» Task brief: I need the number of lines in the listing below that include the string "panel", and only that number.

--- START ---

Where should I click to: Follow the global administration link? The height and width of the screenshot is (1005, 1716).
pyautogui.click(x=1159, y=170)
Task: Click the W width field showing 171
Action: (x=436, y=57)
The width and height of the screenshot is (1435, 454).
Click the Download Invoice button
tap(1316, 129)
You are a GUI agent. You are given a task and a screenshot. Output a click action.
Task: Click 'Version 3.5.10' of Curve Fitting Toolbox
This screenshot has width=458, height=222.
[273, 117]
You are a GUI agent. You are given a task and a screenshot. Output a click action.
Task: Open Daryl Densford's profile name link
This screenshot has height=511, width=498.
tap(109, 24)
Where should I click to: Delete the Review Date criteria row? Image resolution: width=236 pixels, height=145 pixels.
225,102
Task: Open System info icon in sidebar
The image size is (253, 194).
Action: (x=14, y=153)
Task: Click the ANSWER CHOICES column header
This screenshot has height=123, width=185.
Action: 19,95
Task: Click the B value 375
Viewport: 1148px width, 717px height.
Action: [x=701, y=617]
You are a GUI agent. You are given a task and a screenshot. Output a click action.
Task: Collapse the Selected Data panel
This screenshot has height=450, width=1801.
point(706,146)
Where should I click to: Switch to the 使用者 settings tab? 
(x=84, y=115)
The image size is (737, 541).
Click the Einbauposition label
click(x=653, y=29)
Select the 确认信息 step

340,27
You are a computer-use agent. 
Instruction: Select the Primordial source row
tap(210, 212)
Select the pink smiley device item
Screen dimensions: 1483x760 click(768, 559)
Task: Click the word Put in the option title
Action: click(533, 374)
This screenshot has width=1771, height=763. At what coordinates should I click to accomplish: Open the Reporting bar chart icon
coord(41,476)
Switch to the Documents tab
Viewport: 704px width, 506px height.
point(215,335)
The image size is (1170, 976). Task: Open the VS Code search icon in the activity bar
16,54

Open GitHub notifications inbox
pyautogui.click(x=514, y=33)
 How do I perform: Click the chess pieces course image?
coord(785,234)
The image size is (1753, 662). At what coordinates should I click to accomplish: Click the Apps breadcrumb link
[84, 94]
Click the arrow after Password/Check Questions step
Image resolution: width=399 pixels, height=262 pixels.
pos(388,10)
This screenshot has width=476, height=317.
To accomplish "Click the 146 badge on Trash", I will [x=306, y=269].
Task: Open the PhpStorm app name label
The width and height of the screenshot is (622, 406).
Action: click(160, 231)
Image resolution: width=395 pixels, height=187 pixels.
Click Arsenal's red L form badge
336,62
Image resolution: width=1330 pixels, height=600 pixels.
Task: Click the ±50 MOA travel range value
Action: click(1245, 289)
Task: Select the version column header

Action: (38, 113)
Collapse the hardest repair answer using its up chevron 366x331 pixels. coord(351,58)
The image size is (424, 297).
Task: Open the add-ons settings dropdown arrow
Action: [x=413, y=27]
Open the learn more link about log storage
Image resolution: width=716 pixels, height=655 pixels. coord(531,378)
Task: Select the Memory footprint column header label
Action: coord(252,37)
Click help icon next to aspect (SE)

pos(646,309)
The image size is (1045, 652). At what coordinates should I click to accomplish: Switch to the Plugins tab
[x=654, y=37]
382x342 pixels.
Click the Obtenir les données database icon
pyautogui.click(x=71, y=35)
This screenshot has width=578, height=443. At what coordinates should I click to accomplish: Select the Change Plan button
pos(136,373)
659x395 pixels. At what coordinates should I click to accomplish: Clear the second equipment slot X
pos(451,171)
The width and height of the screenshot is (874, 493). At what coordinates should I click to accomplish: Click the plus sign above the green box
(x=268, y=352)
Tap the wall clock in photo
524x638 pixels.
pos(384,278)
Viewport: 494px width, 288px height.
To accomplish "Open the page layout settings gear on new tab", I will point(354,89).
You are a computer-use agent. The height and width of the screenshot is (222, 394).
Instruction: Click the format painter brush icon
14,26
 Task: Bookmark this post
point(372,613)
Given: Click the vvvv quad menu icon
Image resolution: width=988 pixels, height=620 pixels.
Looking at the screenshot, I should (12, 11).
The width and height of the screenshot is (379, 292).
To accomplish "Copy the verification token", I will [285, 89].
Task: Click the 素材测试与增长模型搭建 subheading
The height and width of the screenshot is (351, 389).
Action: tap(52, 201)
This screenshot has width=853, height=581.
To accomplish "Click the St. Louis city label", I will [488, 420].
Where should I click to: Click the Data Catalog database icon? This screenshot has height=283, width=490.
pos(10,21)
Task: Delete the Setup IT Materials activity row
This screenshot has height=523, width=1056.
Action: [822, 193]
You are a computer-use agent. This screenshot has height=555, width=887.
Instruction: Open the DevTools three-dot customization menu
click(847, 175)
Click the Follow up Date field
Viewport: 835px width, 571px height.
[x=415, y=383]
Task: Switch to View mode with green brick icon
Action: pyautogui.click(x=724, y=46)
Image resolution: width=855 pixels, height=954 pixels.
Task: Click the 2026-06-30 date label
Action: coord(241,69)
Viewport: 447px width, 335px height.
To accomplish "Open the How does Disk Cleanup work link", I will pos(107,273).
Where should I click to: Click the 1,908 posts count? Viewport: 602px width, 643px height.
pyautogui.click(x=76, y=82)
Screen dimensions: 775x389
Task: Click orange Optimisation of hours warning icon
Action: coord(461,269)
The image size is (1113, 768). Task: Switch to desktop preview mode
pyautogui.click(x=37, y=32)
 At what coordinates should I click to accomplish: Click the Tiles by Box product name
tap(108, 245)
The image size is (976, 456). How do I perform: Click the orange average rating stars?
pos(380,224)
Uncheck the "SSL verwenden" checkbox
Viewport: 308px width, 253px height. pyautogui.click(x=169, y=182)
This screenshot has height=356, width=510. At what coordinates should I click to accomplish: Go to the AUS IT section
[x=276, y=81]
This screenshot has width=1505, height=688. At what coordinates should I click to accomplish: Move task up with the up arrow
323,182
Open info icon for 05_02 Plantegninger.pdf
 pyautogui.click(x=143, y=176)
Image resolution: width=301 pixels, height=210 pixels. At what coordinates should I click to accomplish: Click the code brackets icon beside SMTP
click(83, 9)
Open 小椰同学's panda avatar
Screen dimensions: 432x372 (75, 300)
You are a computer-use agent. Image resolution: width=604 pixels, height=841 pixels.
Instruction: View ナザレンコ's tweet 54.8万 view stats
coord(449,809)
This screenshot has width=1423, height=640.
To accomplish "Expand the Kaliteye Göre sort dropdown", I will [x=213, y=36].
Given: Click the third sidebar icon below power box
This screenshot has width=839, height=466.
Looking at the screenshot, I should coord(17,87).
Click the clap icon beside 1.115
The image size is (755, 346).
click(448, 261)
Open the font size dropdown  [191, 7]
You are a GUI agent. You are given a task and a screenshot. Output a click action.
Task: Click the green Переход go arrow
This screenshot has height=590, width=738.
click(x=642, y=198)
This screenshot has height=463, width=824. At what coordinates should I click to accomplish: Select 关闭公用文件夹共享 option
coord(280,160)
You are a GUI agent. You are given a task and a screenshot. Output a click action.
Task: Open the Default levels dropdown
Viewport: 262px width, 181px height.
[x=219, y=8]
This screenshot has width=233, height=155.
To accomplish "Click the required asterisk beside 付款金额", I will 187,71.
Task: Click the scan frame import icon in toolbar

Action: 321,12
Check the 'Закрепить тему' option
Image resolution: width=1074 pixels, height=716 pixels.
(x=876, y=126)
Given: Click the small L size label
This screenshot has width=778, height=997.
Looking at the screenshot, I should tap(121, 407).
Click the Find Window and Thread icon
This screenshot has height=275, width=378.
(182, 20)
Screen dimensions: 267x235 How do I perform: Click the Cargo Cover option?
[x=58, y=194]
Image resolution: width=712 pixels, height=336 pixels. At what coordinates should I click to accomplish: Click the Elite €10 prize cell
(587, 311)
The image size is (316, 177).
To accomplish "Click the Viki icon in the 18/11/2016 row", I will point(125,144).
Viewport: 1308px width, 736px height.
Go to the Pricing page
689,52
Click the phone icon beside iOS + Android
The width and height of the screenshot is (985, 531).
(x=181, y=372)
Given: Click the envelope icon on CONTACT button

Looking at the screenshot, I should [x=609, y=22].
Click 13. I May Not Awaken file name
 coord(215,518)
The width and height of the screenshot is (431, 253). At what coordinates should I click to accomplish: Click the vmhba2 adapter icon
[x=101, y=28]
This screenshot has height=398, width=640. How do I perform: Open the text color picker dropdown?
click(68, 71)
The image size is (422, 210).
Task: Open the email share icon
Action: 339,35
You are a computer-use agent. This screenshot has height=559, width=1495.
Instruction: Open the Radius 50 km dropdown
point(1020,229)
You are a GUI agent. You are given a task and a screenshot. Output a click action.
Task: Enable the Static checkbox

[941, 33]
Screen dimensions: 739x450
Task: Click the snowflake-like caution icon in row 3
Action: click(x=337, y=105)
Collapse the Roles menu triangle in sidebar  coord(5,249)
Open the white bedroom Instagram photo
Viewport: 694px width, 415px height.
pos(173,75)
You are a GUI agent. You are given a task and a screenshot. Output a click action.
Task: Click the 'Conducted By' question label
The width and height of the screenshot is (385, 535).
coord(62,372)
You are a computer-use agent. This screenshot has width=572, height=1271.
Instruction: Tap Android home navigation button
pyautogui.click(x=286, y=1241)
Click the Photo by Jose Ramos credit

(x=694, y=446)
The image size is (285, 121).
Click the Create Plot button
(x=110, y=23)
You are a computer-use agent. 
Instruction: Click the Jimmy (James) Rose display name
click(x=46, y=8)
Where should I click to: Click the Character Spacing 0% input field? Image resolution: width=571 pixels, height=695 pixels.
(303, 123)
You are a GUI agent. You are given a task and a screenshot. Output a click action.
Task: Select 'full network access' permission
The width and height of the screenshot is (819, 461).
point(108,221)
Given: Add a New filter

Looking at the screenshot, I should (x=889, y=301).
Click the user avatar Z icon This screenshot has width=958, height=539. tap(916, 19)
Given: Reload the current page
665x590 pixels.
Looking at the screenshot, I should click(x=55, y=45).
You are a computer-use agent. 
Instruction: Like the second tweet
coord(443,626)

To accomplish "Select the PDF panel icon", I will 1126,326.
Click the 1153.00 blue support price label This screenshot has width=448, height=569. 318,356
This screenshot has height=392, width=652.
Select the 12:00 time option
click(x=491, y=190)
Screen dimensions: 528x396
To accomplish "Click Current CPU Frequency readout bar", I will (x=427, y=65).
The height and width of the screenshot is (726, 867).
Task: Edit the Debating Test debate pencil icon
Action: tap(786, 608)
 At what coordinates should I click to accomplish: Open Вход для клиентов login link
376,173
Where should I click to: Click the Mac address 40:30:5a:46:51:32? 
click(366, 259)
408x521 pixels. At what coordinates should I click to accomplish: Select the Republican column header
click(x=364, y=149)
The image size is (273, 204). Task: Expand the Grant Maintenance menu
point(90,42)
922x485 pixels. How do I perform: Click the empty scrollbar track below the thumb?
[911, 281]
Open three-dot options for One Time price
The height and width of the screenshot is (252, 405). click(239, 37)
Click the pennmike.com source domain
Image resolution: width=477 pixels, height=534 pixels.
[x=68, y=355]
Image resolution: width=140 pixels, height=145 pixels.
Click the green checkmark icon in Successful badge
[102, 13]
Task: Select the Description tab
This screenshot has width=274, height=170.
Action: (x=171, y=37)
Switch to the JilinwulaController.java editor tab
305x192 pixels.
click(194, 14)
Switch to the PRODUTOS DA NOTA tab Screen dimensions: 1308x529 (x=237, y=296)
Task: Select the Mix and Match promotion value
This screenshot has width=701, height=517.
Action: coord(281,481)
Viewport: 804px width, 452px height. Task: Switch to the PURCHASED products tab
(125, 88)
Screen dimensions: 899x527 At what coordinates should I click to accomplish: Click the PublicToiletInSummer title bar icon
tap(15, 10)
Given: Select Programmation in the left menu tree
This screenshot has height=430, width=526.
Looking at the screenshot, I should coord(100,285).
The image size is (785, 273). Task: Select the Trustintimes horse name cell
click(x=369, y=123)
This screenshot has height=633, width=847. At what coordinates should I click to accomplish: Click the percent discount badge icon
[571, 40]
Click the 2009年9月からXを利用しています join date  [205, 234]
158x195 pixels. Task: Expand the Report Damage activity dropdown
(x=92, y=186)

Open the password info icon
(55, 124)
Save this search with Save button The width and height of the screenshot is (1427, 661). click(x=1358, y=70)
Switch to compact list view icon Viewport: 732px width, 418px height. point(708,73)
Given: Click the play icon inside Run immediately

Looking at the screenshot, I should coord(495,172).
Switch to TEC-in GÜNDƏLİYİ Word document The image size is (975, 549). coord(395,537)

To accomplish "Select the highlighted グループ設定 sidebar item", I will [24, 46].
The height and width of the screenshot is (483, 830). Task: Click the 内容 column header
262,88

--- END ---

» Written response: 2